Das les autres départements, la mobilisation est inégale : dans le Calvados et les Charentes-Maritimes, elle a réuni 20 % des libéraux. Dans l'Ain et en Mayenne, 30 %. La Bretagne, organisée très tôt sous l'impulsion de l'action rennaise, fait mieux : 40 % dans le Morbihan, et 50 % dans le Finistère et les Côtes d'Armor. En Ariège et en Gironde, les dentistes font grève à 60 et 70 %. Du côté de Lyon, entre 150 et 200 personnes se sont réunies ce mardi, unique jour de grève prévu, et près d'un praticien sur deux avait fermé son cabinet.
En plus des manifestations organisées à travers le pays, les dentistes en grève développent des événements. Plusieurs cellules ont organisé, avec l’aide des professeurs d’universités, des programmes de formation pour se mettre à jour. Pour le grand public, des consultations rapides ont été mises en place dans des lieux publics et des dépistages ont été organisés dans des écoles ou des EHPAD.
Effets d’annonce
L’arbitrage traduit une volonté du gouvernement de favoriser la prévention, tout en revalorisant les soins conservateurs et en limitant le reste à charge pour les patients. Une stratégie qui ne déplaît pas aux praticiens, mais dont l’application que prévoit l'arbitrage leur paraît contre-productive.
La réforme prévoit en particulier un plafonnement du coût des soins prothétiques, et une augmentation des soins de caries (de 41 à 67 euros). De la poudre aux yeux, pour les CCDeLi. « On veut pouvoir faire de la prévention, insiste Catherine Boule. Mais ces effets d’annonce du gouvernement nous hérissent le poil. »
Une autre vision de la prévention
« Nous disposons maintenant de tout un gradient thérapeutique entre les soins de base et la pose de couronne, explique de son côté la responsable de la cellule CCDeLi35. Mais tous ces soins intermédiaires sont très mal remboursés. Plutôt que ce saupoudrage, nous aimerions que les patients soient incités à venir chez le dentiste plus souvent, et que ces soins conservateurs plus modernes soient valorisés. »

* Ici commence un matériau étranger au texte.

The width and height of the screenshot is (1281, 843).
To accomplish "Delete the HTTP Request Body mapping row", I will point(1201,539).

La prévention est mal pensée. « Il faut avoir de l’ambition et du courage pour lancer une vraie politique cohérente, poursuit-elle. Nous avions la possibilité de réorienter la profession vers les soins conservateurs, et vers une vraie politique de prévention. Cela demande des investissements, c’est vrai. Mais ils seront largement amortis à long terme. »

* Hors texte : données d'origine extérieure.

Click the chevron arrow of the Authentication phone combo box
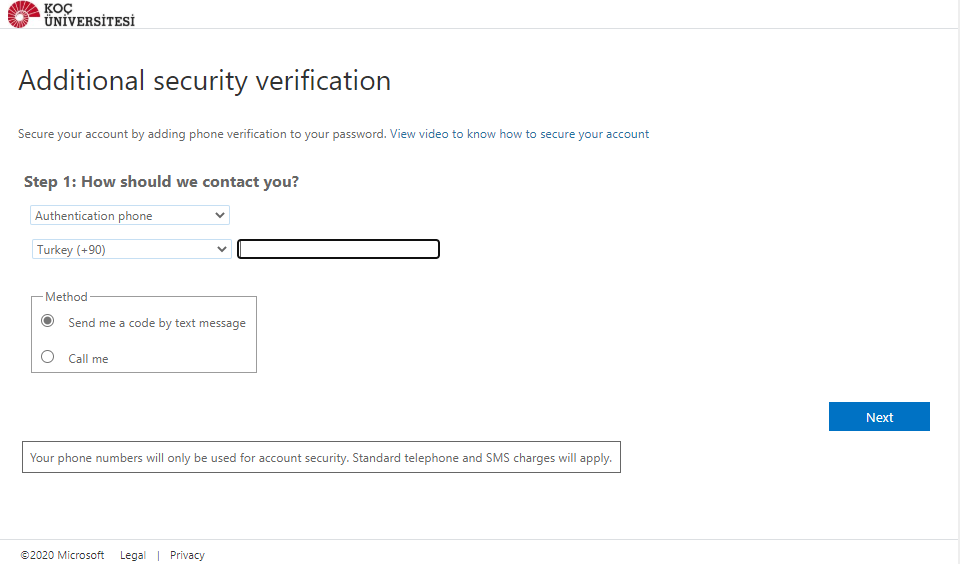Image resolution: width=960 pixels, height=564 pixels. (x=220, y=215)
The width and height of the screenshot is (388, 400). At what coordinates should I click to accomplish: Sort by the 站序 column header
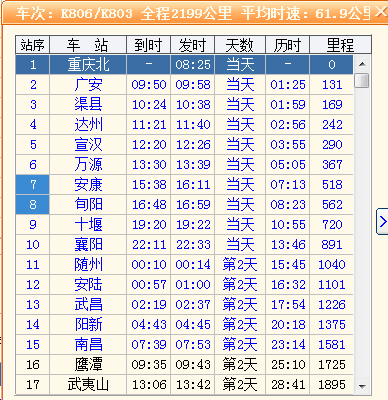click(32, 45)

Se pose également le problème de la rémunération. En plafonnant le prix de soins rémunérateurs, la nouvelle convention risque de favoriser une dentisterie à deux vitesses : les gros cabinets se déconventionneront pour pouvoir supporter les investissements lourds auxquels ils ont dû se résoudre pour acquérir du matériel de pointe. De l’autre côté, les petits cabinets continueront à pratiquer « comme dans les années 80 », déplore Catherine Boule.
Déconventionnement massif
La menace du déconventionnement pèse effectivement sur la profession. D’après la responsable du CCDeLi de Gironde, des lettres de demande de déconventionnement ont été transmises à des huissiers. Si la proportion de dentistes libéraux ayant transmis cette lettre devait atteindre 60 ou 80 % des professionnels du département, l’ensemble des demandes serait transmise. Les praticiens libéraux disposeraient alors d’un gros moyen de pression.

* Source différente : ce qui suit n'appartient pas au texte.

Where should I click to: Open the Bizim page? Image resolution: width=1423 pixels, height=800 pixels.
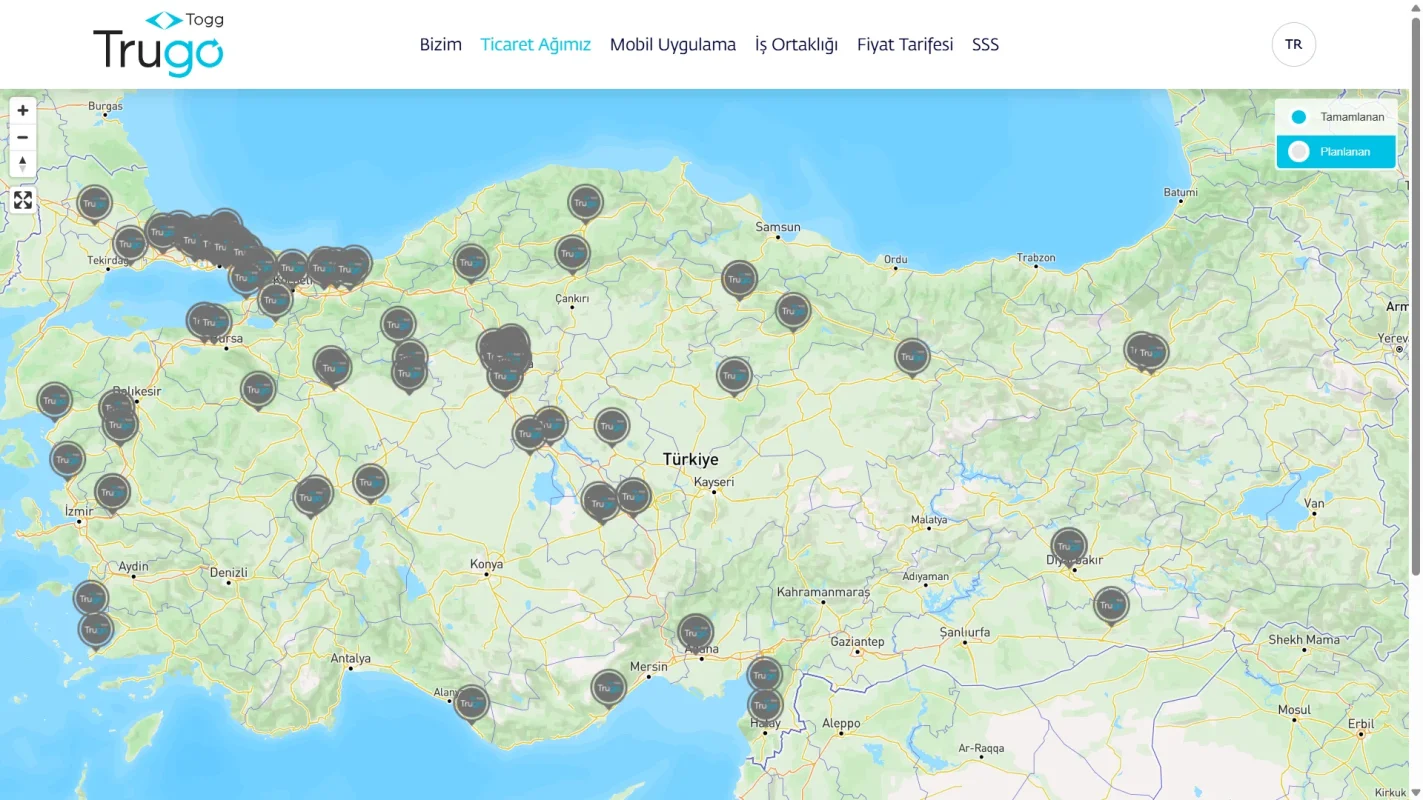coord(440,44)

En attendant, la nouvelle ministre de la Santé a déjà reçu deux syndicats, et devrait s’entretenir avec le troisième principal d’ici la fin du mois de juin. À sa sortie de réunion, le président de la Fédération des syndicats dentaires libéraux, Philippe Denoyelle, a déclaré avoir trouvé « une oreille attentive » auprès d’Agnès Buzyn. Peut-être un premier pas vers une reprise des négociations.